Robin Hovis, a member of the Ohio state board of education, says the Dover case may affect the future of the lesson plan. “It certainly gave those of us on the board who objected renewed hope,” he adds. In Cobb County, Georgia, an appeals court is set to rule on a lower-court judgement deeming similar stickers unconstitutional.

And in Kansas, a school-board primary election next August could reshape the state's educational landscape. Board members who edited the education standards to include “scientific criticisms” of evolution face challenges by moderate Republicans who want such language weeded out (see Nature 438, 267; 2005).

In another twist, a group of Christian schools is suing the University of California for refusing to recognize certain high-school courses, including biology classes that use textbooks taking an anti-evolution view. The university has filed for dismissal, and expects to hear from the judge in a few months. “The Dover verdict says schools can't teach these non-scientific ideas as science, so that supports us,” says Christopher Patti, a lawyer with the university.

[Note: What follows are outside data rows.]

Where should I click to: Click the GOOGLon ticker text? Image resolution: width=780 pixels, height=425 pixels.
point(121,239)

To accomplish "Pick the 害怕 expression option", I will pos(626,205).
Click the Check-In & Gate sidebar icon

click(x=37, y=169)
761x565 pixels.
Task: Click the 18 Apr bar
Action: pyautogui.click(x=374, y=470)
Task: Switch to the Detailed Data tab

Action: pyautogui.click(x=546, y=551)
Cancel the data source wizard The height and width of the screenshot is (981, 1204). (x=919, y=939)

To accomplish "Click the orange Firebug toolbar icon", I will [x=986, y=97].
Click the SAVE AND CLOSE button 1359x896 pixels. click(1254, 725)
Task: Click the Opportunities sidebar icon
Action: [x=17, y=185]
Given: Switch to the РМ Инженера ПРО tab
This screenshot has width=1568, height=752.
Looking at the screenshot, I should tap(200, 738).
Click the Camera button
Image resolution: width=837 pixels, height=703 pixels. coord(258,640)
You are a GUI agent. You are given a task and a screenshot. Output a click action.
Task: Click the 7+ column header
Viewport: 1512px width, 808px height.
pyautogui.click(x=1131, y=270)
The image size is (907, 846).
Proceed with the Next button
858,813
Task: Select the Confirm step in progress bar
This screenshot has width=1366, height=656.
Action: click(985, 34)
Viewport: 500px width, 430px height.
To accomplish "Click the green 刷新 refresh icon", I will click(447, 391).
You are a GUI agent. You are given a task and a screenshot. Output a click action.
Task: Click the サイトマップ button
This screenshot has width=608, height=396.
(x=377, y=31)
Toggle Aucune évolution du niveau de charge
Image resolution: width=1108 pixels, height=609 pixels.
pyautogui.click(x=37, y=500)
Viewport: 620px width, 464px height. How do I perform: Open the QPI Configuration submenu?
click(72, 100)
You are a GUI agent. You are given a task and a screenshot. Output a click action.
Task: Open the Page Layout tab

Legislation promoting intelligent design or similar anti-evolution ideas was introduced in more than a dozen states in 2005. Most died a hasty death, according to Nick Matzke, spokesman for the National Center for Science Education, a California-based non-profit organization that fights for evolution education. He and others hope that the Dover decision will help quash the promotion of intelligent design, which they say is a legal strategy for introducing religion into the classroom. “Court decisions never resolve social issues, and it won't here,” says Matzke. “But it will give us a little breathing space. Intelligent design as a strategy is probably toast.”

Credit: THOMAS B. FORDHAM INST.

Naturally, proponents of the theory disagree. Casey Luskin, a lawyer at the Discovery Institute, an intelligent-design think-tank in Seattle, Washington, says the Dover decision will have a “negligible effect”. “You cannot change the facts of biology through a judicial ruling,” he argues.